Selection.
▬▬▬

Okay, it's not that sexy or thrilling. In fact I think I act more like a 90-year-old lady than ever. But it's all pretty great, though. What have I been up to? (...digging through Facebook timeline to aid my addled memory...)
-I got an iPhone! What! I gave up my not-so-beloved Droid and quickly became the most obsessed user of Instragram. That app is something magic.
-I turned 32! Yeah for ambivalent ages that don't really signify anything.
-I continued to run quite a lot and threw in some speedwork and track workouts to try to get faster.
-And I also started marathon training for a spring marathon at the start of May.
-Um... that's it! Oh, I quit drinking for a month at the end of January...
-...and continued to quit drinking through most of February. Guys, I made it 29 days without alcohol! I don't know quite how I did it. It wasn't as hard as I thought it would be, either. Tips on doing this:
-What else? Oh yeah, then I went to Mexico and drank all the beer. Seriously, I turned into a can of Negro Modelo. Zach and I booked a, dare say I, fabulous vacation to an all-inclusive resort just north of Tulum. It was the Hotel Catalonia Royal Tulum and it was wonderful. I'd never done an all-inclusive resort thing before and worried it would be terrible and cheesy. I think some must be, but this one was adult-only, very grown-up, had excellent food, and one of the most beautiful beaches I'd ever been on. We read, snorkeled, swam, drank, napped and did that on repeat for four days. One day, we got pina coladas on the beach at 11am, because, why not? Mexico! A few photos.
-I didn't quite quit drinking entirely post-Mexico (when I needed another cleanse) but I would say the sober month changed my relationship with alcohol a bit. To be fair, I was already headed down a path of not drinking as much as I used to (which has got to be pretty normal as you enter your 30s). Not because I don't still think beer's awesome, but because I get hungover from 2 beers and the pain and lost time due to even a minor hangover was not worth it anymore, I'd decided. Plus my body is taking aging hard enough and I don't need need to help out its breaking-down-process at all.
Anyways, so I decided at the start of March, from now on, I'm going to try to limit my drinking a certain amount. No more than 3 drinks in one sitting (because 4 drinks in one sitting for ladies is considered binge drinking by the CDC); at least 2 days a week without any booze whatsover; and ideally no more than 7-10 drinks a week total. Definitely exceptions will be made for special ocassions, but hopefully I can stick to that plan (which I still track on socialworkout.com).
-I also ran the Rock 'n Roll Half Marathon March 17 and came away with a new personal record of 1:43:57! Hooray. Sadly, that does not count as beating my brother in a half marathon (one of my 2012 goals) - his best time on that course is 1:39. Damn those fast legs of his. But I have the rest of the year to try another half.

▬▬▬

Stored data.
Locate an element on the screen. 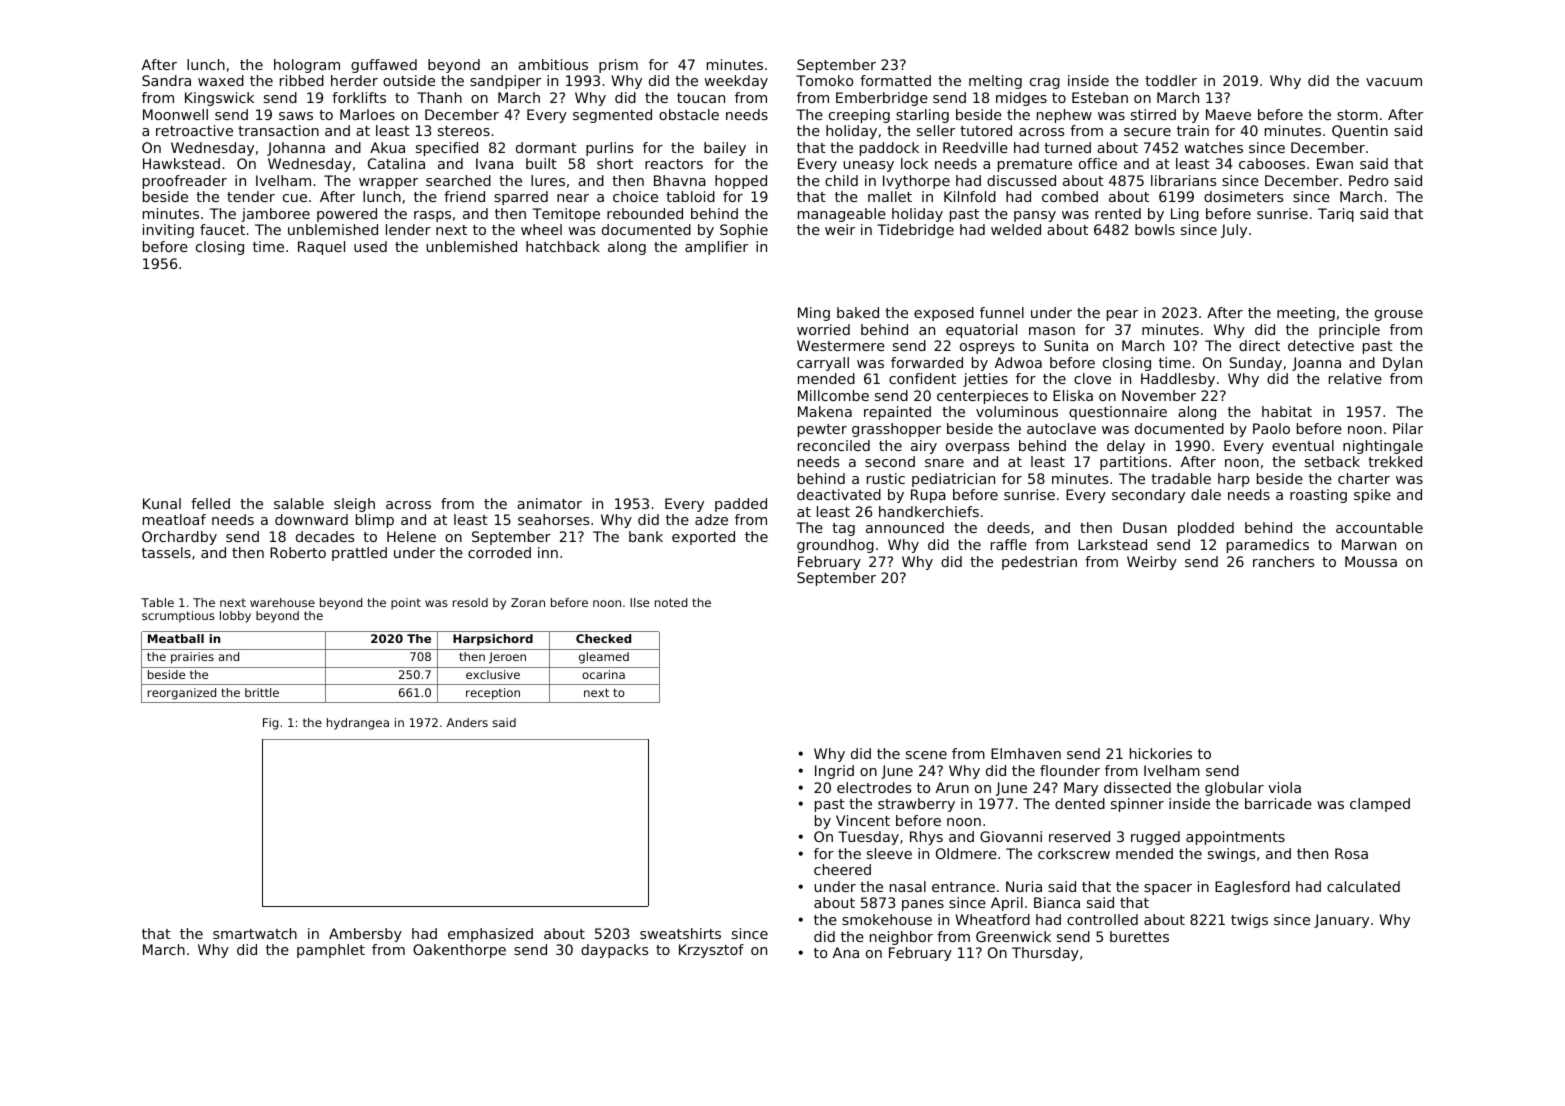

▬▬▬

Task A.
Using the post above, decide whether each statement agrees with it: (i) the writer went 29 days without alcohol; (ii) the resort near Tulum welcomed children; (iii) the new half-marathon record beat the brother's best time on that course. Answer yes or no for each, and quote the deciding words of the post.
Task B.
Output everything in the post above from "-I didn't quite" down to "breaking-down-process at all.".

Task output A.
(i) Yes: "I made it 29 days without alcohol!"
(ii) No: "this one was adult-only"
(iii) No: "that does not count as beating my brother in a half marathon"

Task output B.
-I didn't quite quit drinking entirely post-Mexico (when I needed another cleanse) but I would say the sober month changed my relationship with alcohol a bit. To be fair, I was already headed down a path of not drinking as much as I used to (which has got to be pretty normal as you enter your 30s). Not because I don't still think beer's awesome, but because I get hungover from 2 beers and the pain and lost time due to even a minor hangover was not worth it anymore, I'd decided. Plus my body is taking aging hard enough and I don't need need to help out its breaking-down-process at all.